Dealing With Teenage Peer Pressure, No Doubt It’s Quite Difficult Problem To Handle

Teenage Peer PressureAs a volunteer who works with teens, teenage peer pressure is among the greatest issues I deal with. Our culture likes to portray peer pressure among teenagers through this sensationalist, after school special perspective. Parent concern about teenage drug use, teenage pregnancy, and other varieties of really drastic issues. However, in reality, peer pressure situations are frequently about much subtler and more insidious issues.
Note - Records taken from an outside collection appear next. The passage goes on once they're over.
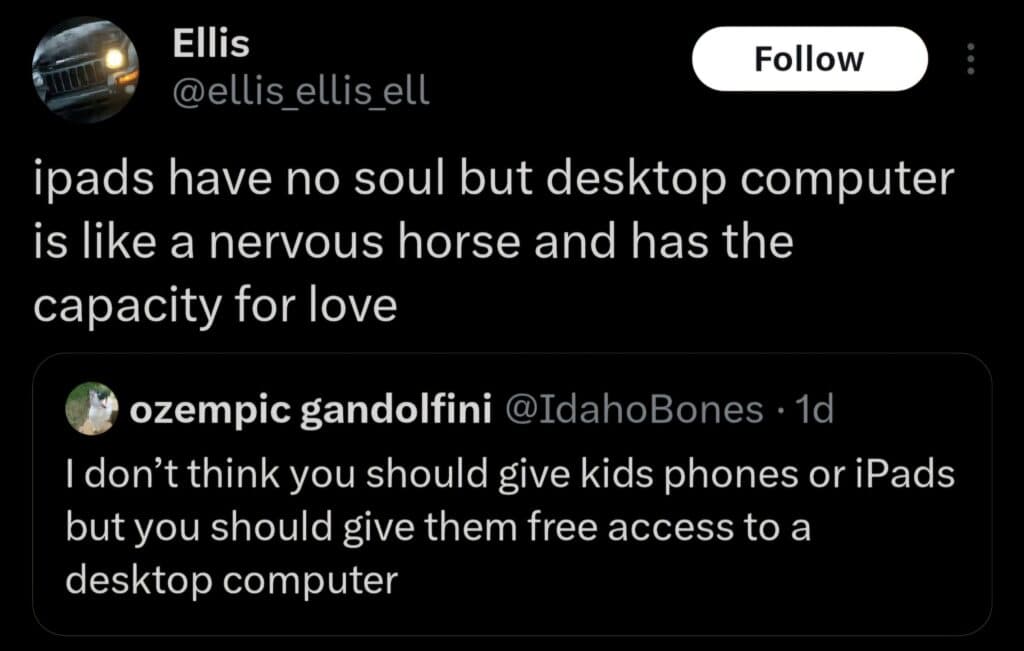Click quoted line mentioning "free access"

click(437, 526)
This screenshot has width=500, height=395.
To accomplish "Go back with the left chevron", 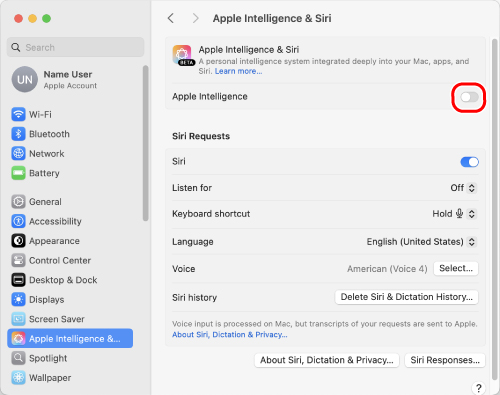I will pos(171,18).
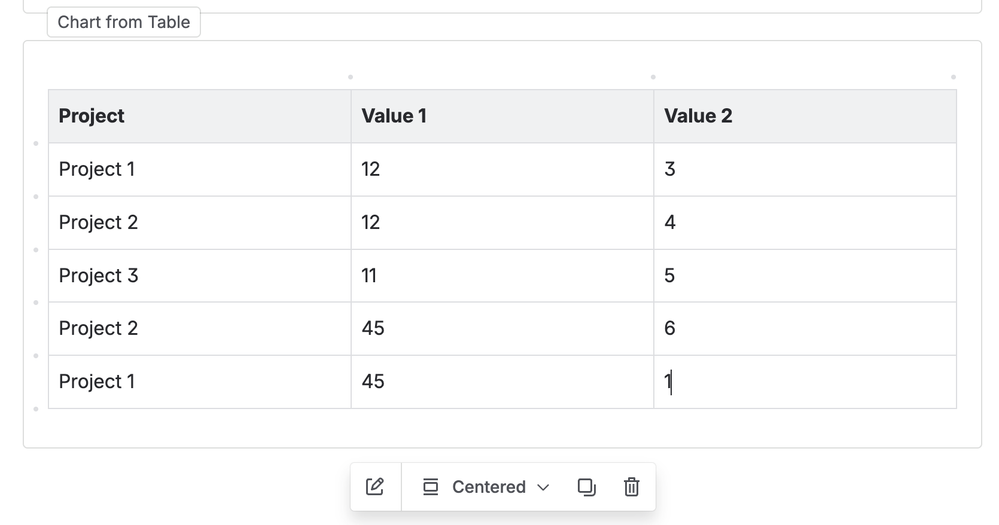Delete the table with trash icon

click(x=632, y=487)
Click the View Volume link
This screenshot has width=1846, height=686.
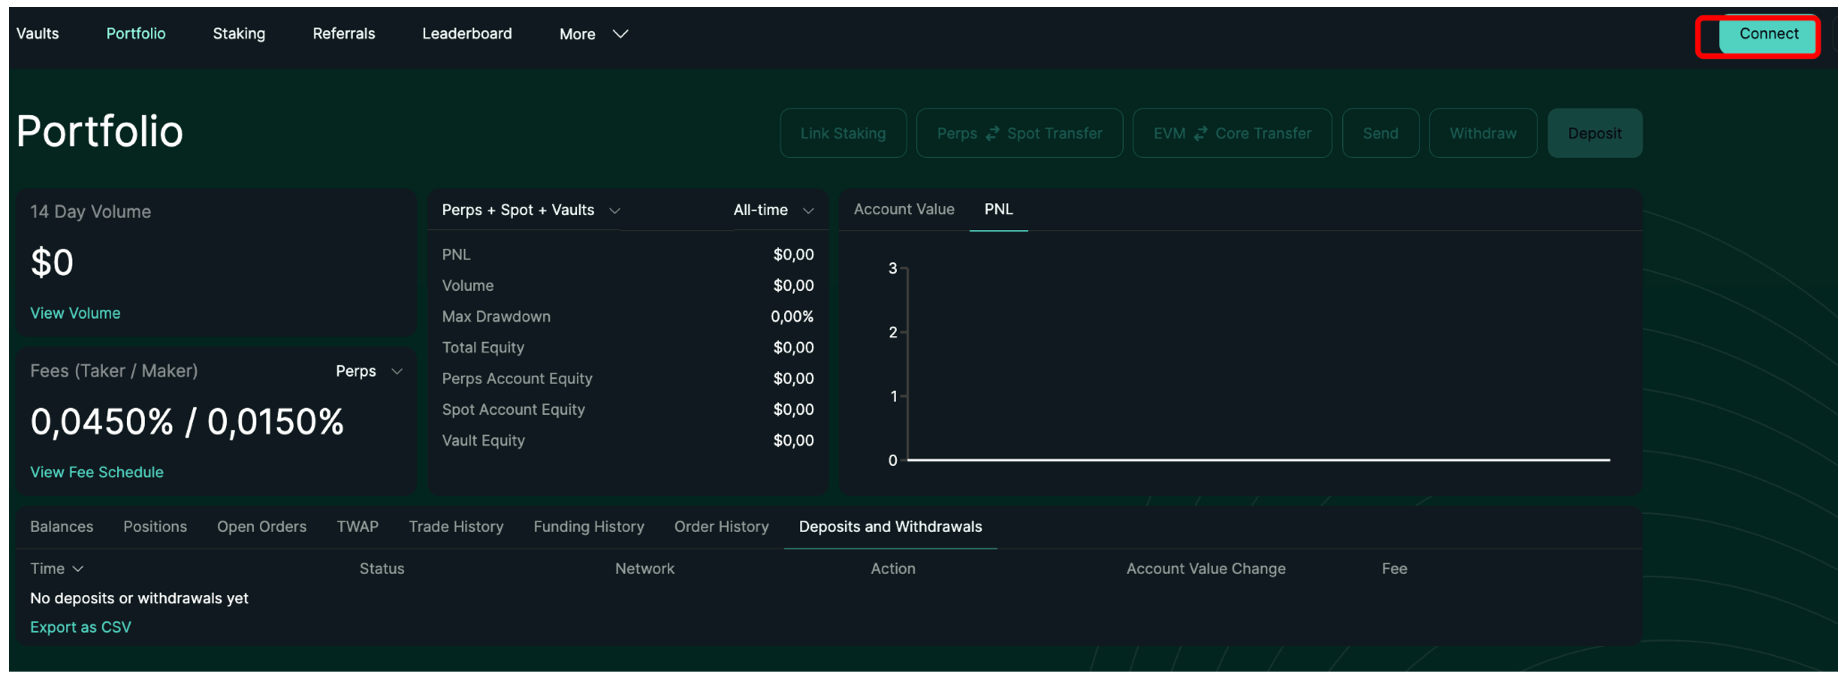(x=75, y=313)
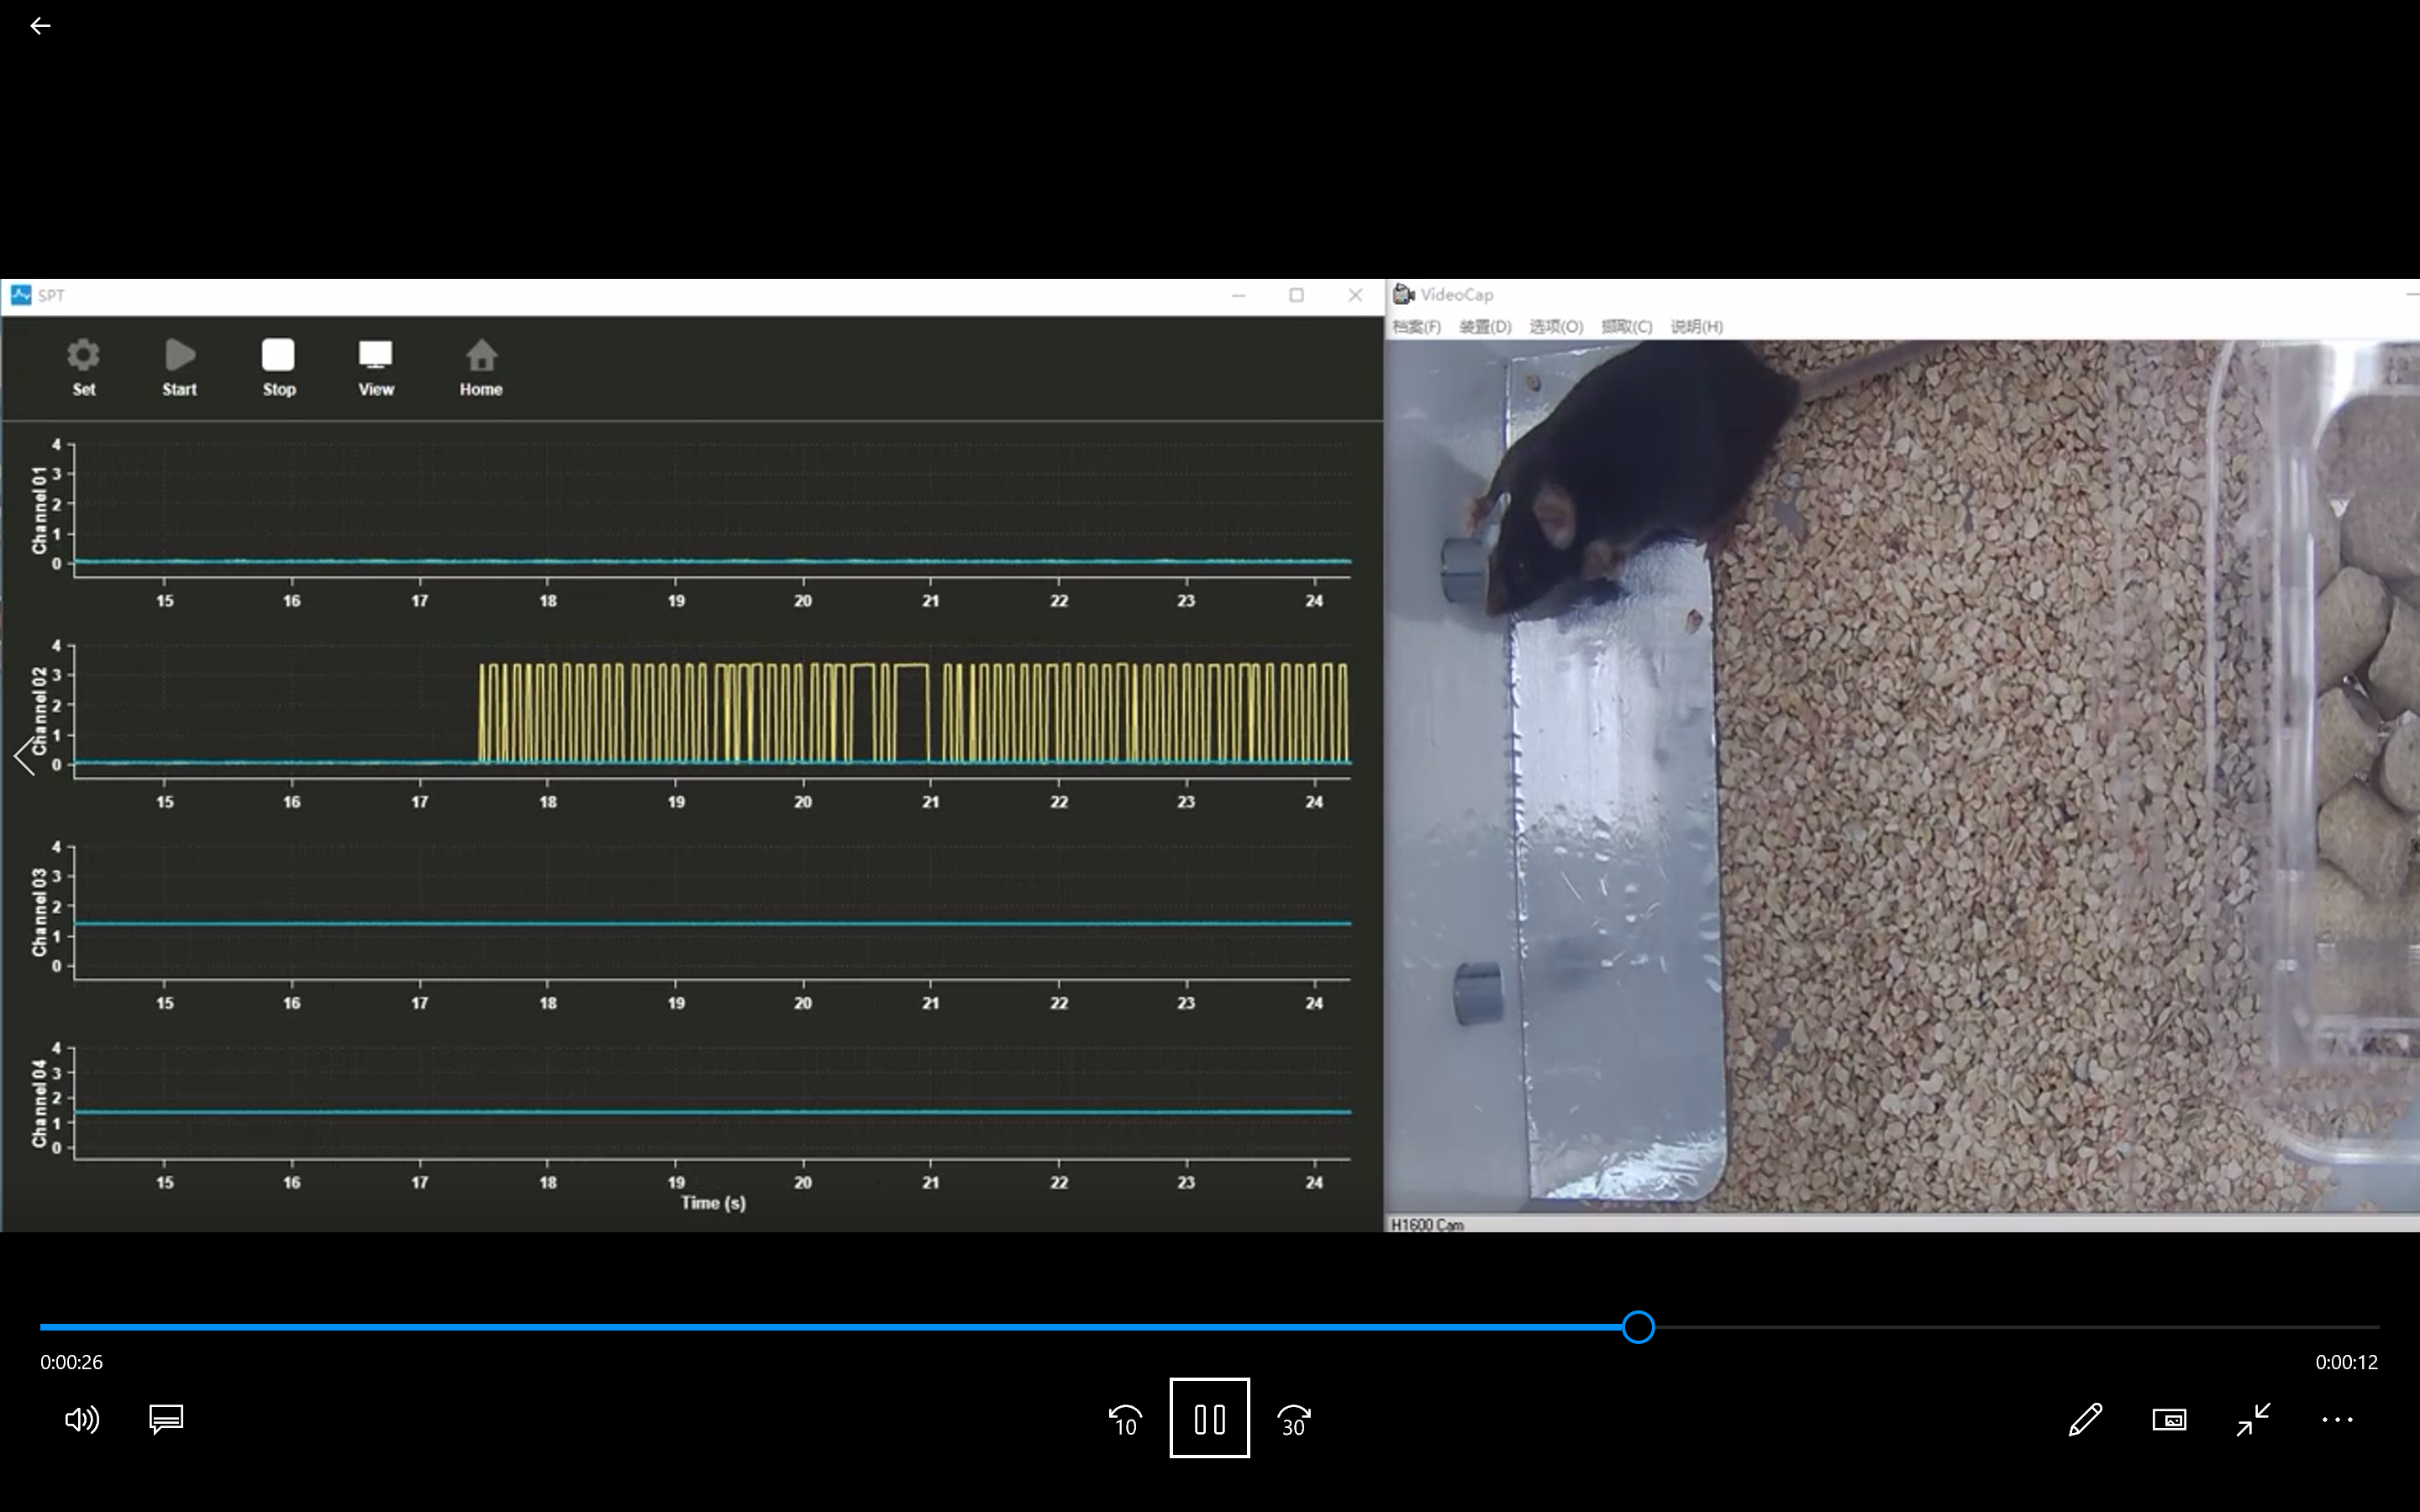The height and width of the screenshot is (1512, 2420).
Task: Skip back 10 seconds
Action: coord(1125,1419)
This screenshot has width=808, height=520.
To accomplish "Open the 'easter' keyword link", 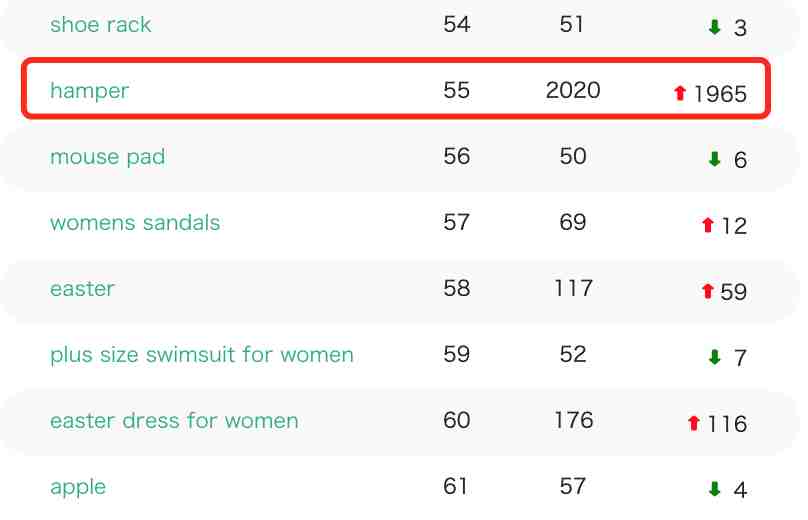I will click(82, 289).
Don’t get me wrong, I do see a few examples of pressure that extend to drug use, skipping classes, pregnancy and other stereotypical teenage problems, but the heaviest thing that I run into is bullying. Teenagers are under a large amount of pressure to fit in, and often the people who run the cliques they are trying to fit into are not the nicest teenagers. In order to “earn” their popularity, teenagers are oftentimes expected to haze younger teens, pick on or exclude socially awkward kids or even mistreat teens which are from poorer families simply because of their backgrounds. To me, this is the most pernicious and destructive form of teenage peer pressure. During high school, teenagers learn who they will be, and those teenagers that learn to think about themselves as outcasts or to believe that they have to pick on weaker people just to fit in could carry those lessons with them for their whole lives.

Unluckily, there are no easy cures for teenage peer pressure.

Teenagers need to assert their autonomy, and often don’t do well with heavy-handed parent or authority figure trying to pick their friends or manage everything they do. Simultaneously, teens need guidance and those with parents who are too lenient get into trouble. The single thing to do is be a good parent and be a good friend; set boundaries for your teenager, but give him or her freedom and make it clear that your teen is always welcome to talk to you without consequences. That way, if he feels pressured to do something that he knows is wrong, he will be able to get the support that he needs from you without worrying of being punished or judged.

Of course, when you do see teenage peer pressure leading to bad places, as a parent, counselor or other adult authority figure you have to step in and do something about it. Teenagers can and do make really bad decisions, and the consequences of those decisions can last a lifetime if no one interferes. Be a friend when you can, but be a parent when you must.